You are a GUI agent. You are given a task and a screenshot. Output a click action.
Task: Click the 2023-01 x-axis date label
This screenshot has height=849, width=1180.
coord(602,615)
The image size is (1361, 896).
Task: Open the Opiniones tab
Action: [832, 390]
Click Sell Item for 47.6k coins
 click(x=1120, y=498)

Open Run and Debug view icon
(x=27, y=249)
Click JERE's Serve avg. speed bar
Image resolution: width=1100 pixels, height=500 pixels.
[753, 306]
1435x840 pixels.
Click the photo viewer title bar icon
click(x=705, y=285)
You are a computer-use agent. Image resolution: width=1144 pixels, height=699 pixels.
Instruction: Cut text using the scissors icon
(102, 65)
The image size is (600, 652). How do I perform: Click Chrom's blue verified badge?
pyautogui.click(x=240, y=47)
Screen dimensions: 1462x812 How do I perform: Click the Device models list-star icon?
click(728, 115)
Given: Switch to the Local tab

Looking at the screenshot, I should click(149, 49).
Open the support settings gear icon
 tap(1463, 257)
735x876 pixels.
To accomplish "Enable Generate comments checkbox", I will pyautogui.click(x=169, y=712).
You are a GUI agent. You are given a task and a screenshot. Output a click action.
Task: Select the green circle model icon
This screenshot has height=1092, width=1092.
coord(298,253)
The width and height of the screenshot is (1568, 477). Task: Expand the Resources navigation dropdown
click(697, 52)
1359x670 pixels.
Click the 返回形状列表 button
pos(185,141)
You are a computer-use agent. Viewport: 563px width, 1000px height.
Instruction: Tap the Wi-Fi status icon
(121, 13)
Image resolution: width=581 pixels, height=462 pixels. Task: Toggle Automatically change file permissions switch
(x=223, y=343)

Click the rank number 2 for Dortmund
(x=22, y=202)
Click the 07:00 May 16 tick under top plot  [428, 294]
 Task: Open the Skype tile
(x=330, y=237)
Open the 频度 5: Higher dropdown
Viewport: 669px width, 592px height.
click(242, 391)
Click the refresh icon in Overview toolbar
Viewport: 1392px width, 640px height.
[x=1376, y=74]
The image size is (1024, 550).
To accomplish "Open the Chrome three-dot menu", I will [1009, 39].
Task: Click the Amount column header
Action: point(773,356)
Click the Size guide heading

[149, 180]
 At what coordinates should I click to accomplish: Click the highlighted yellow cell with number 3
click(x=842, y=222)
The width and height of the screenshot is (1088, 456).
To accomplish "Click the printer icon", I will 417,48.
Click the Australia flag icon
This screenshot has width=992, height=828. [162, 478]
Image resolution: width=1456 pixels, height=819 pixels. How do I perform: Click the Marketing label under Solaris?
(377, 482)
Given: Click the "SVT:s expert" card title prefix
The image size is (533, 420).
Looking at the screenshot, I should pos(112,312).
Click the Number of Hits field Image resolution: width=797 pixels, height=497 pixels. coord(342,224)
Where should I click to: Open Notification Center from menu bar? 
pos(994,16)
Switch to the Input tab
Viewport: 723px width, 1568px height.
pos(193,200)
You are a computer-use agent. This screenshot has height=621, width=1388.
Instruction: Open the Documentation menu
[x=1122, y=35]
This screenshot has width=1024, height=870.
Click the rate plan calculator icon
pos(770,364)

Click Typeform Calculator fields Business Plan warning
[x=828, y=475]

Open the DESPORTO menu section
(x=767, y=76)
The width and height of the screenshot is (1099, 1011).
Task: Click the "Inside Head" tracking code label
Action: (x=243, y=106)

◇ ◇ ◇ ◇

TASK DESCRIPTION: Check each line above for the string "agent" and return those that contain it.

OUTPUT BELOW:
You are a GUI agent. You are given a task and a screenshot. Output a click action.
You are a computer-use agent. Image resolution: width=1144 pixels, height=699 pixels.
You are a GUI agent. You are given a task and a screenshot. Output a click action.
You are a computer-use agent. Viewport: 563px width, 1000px height.
You are a computer-use agent. This screenshot has height=621, width=1388.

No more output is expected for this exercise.